The White House has proposed taking equity stakes in leading artificial intelligence companies and is holding discussions with industry executives. Anthropic is reportedly not part of those conversations, a separation that could affect its ownership profile as it prepares for a near-$1 trillion initial public offering.
President Donald Trump has invited AI executives to the White House as soon as next week for meetings. Senior U.S. officials have held preliminary talks with several firms about the government acquiring equity. People familiar with those conversations indicate Anthropic has not participated, while OpenAI CEO Sam Altman has engaged with administration officials since early 2025.
The administration frames the idea as a way for taxpayers to share in AI profits. The president said, “It almost becomes a partnership with the American public.” Officials are weighing models that would place government-held shares into a public vehicle rather than relying solely on debt or contracts.
OpenAI previously outlined a Public Wealth Fund that donated equity could seed. Options under review include donated equity and direct purchases that would transfer shares into a government-backed fund.
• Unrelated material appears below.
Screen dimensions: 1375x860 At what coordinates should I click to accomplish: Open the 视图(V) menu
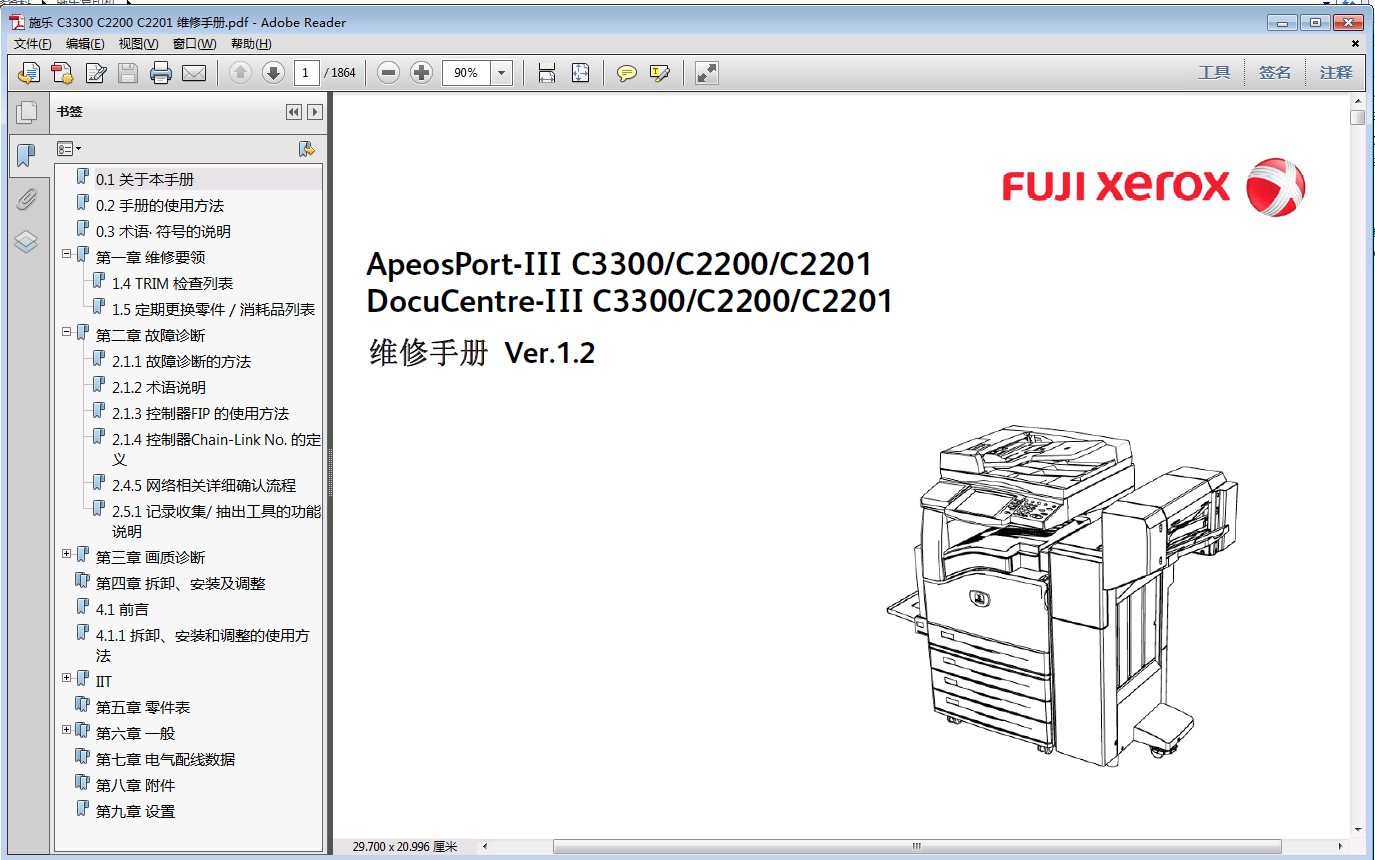[x=138, y=44]
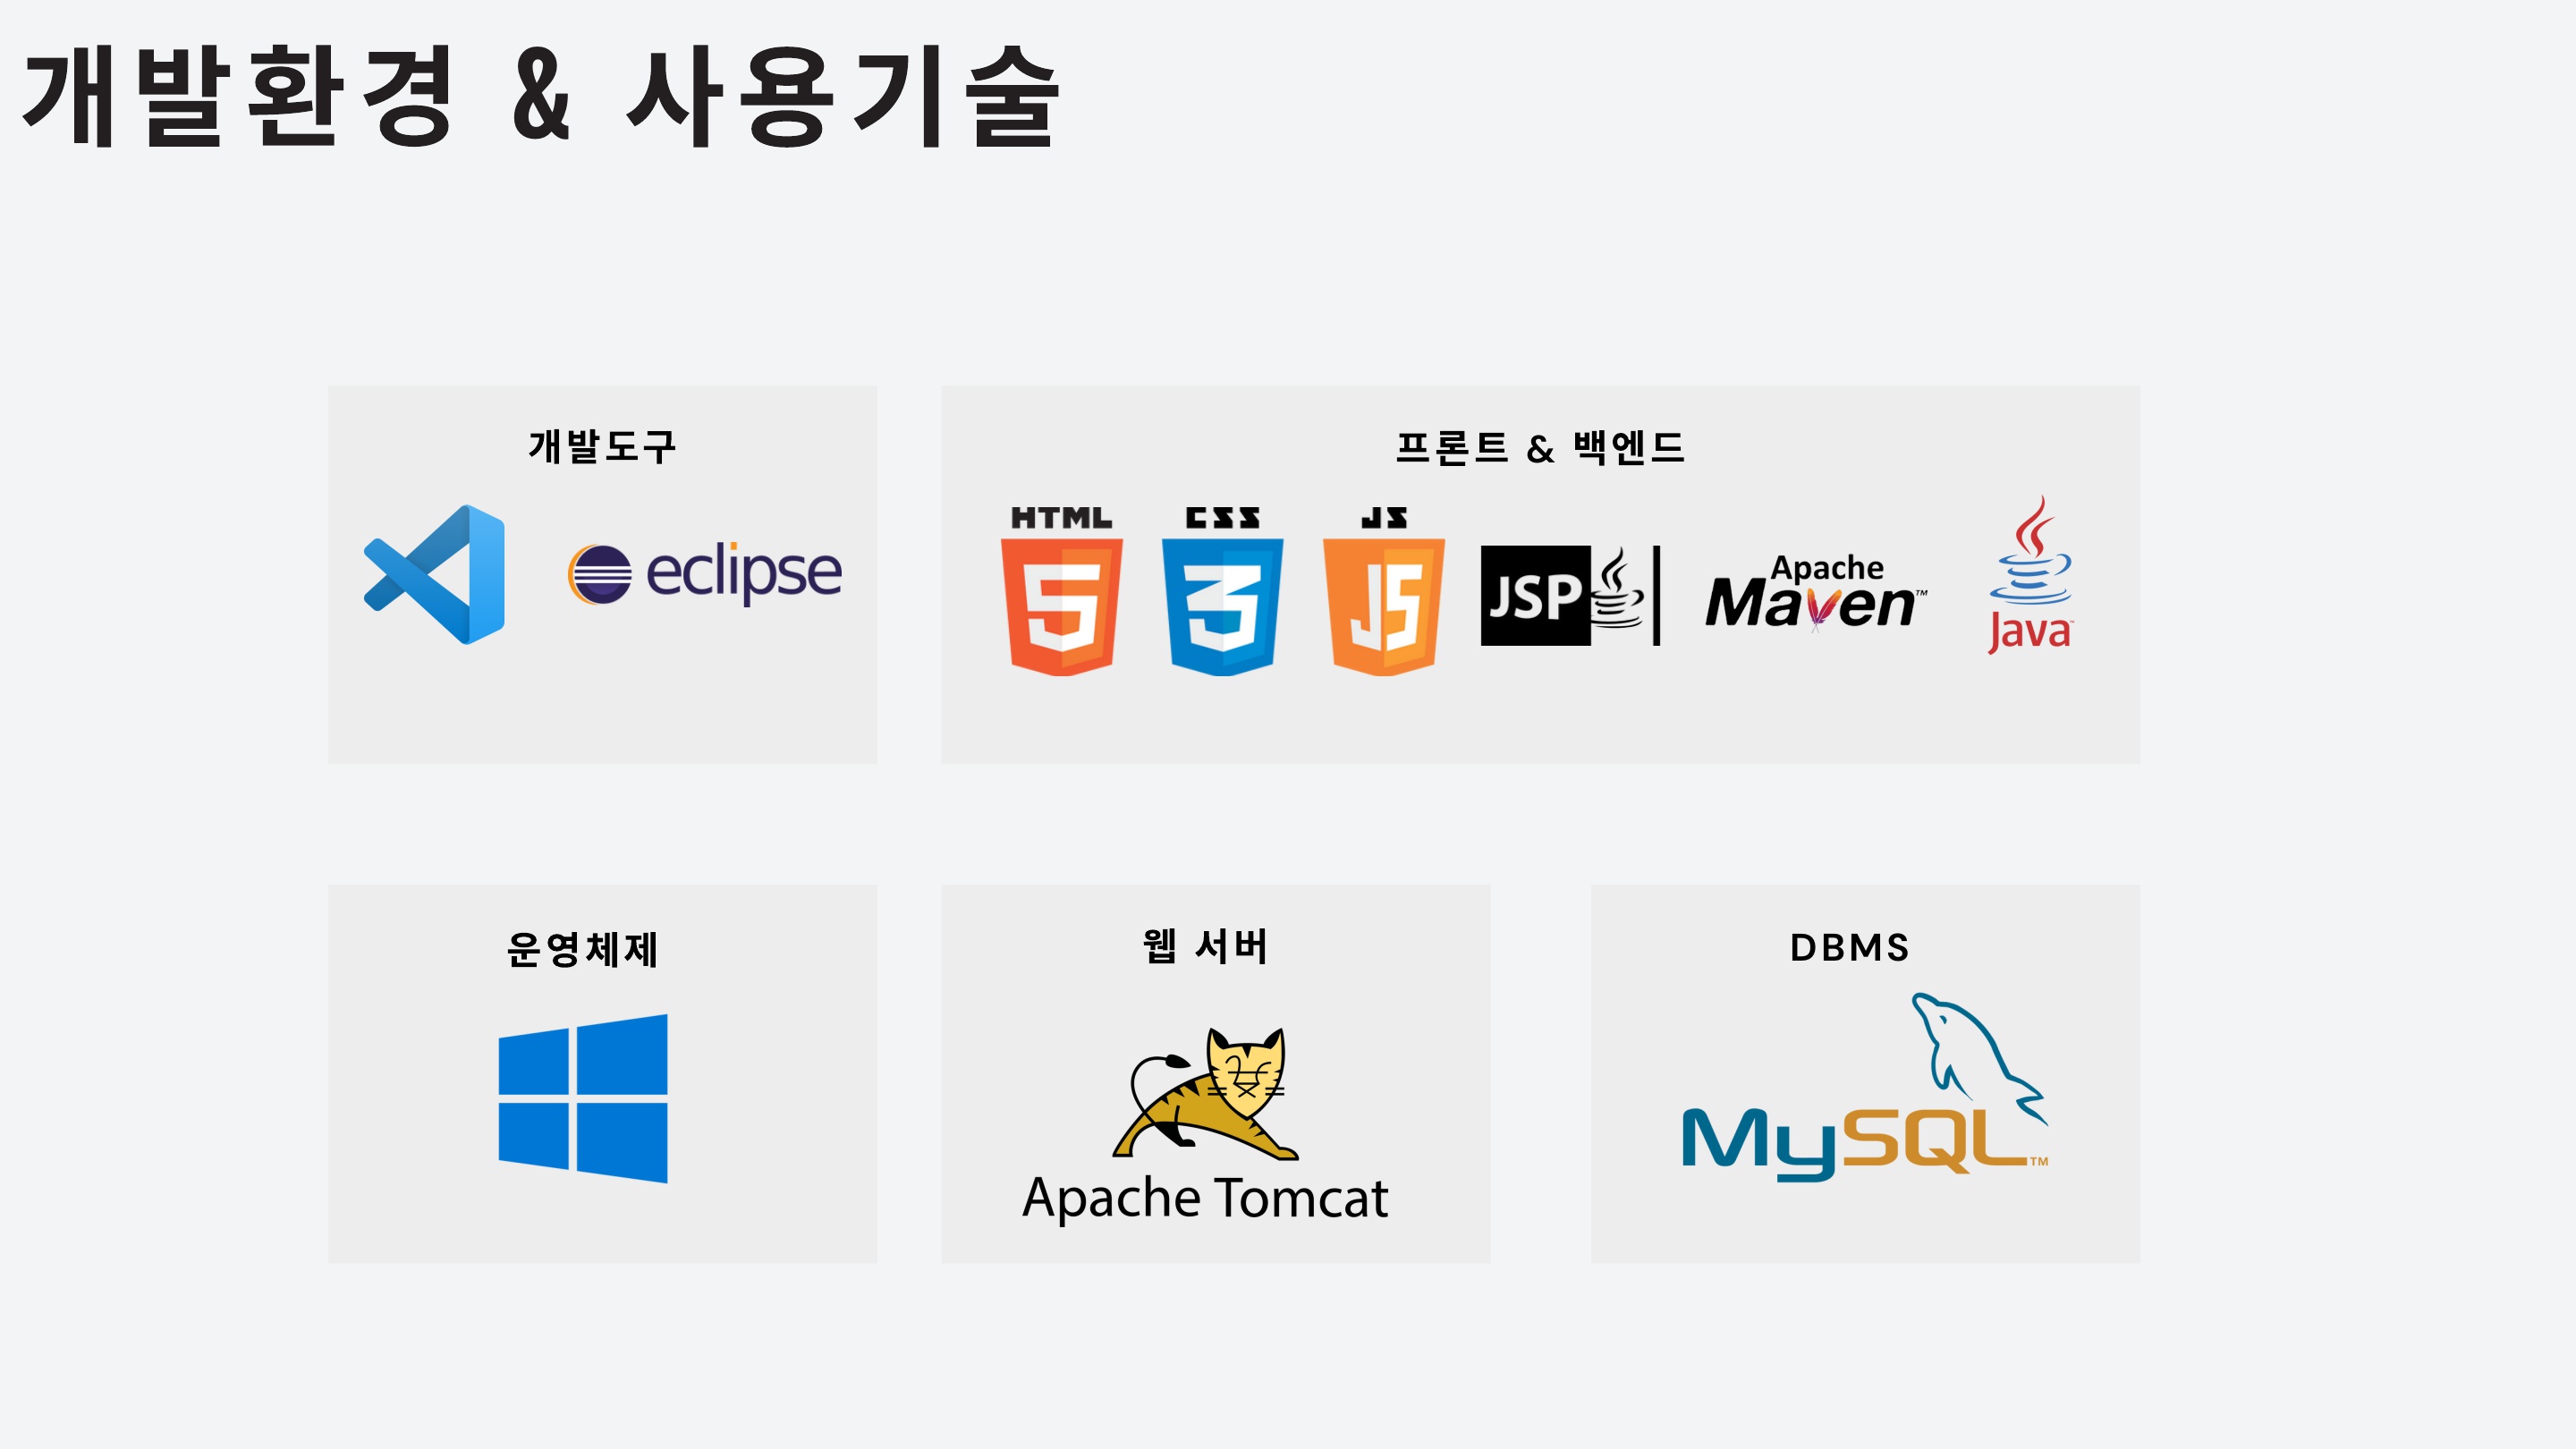This screenshot has height=1449, width=2576.
Task: Click the Apache Tomcat text
Action: click(x=1205, y=1198)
The discussions come as several AI companies prepare major listings. Anthropic filed a confidential S-1 on June 1 after a $65 billion Series H that valued the company at about $965 billion. OpenAI was last valued near $852 billion in March and is preparing its own IPO.
The government has taken equity stakes in technology firms before, including a roughly 10% position in Intel in 2025, and holds investments in other companies in sectors such as quantum computing. At OpenAI’s valuation, a 10% stake would equal about $85 billion that would otherwise be held by existing shareholders and IPO buyers.
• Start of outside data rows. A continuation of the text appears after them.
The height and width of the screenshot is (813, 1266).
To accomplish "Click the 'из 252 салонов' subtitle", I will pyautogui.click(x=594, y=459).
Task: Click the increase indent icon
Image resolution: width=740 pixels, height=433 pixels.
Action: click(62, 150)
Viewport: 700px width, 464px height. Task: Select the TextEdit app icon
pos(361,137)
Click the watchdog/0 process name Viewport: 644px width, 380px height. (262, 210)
Lawmakers have proposed measures to change AI ownership structures. Senator Bernie Sanders proposed a one-time 50% tax on the largest AI firms, payable in shares, intended to create public ownership stakes.
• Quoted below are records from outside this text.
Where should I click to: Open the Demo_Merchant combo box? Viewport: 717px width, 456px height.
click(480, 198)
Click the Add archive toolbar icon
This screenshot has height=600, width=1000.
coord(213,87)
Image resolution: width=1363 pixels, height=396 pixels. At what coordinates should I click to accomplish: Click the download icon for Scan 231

Anthropic has had public disputes with the administration. In February the company resisted a Pentagon demand related to unrestricted military use of its Claude model. The White House ordered federal agencies to halt business with Anthropic on February 27, and the Pentagon designated the firm a supply chain risk. Anthropic sued the administration in March and lost an appeals court bid in April. The company has stated its personnel retain security clearances needed for classified work. The president later said a defense deal could be possible.
Bankers and corporate advisers view Anthropic’s exclusion from the equity talks as a clearer ownership story for public investors, which could influence demand at IPO. Whether markets will assign a premium to that independence remains uncertain.
Officials are expected to seek clarity at next week’s White House meeting on stake sizes, voting rights and which companies would participate. Talks between the administration and some firms have been underway for more than a year. The structure chosen-donated shares, direct purchases or other arrangements-will affect governance and valuation considerations for upcoming AI listings.